::: Data for this task :::
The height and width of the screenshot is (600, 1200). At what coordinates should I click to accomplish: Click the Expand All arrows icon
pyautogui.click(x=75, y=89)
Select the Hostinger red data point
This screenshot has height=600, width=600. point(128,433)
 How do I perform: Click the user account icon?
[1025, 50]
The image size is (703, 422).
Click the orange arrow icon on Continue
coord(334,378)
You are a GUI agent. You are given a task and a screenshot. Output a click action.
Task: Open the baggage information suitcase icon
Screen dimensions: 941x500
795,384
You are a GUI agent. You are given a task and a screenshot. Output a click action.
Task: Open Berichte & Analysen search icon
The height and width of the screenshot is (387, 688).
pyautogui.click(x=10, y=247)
:::
▶ **Activity**:
Show all lines from the entries that hold "Open".

▶ **Answer to the exercise**:
Task: Open the baggage information suitcase icon
Task: Open Berichte & Analysen search icon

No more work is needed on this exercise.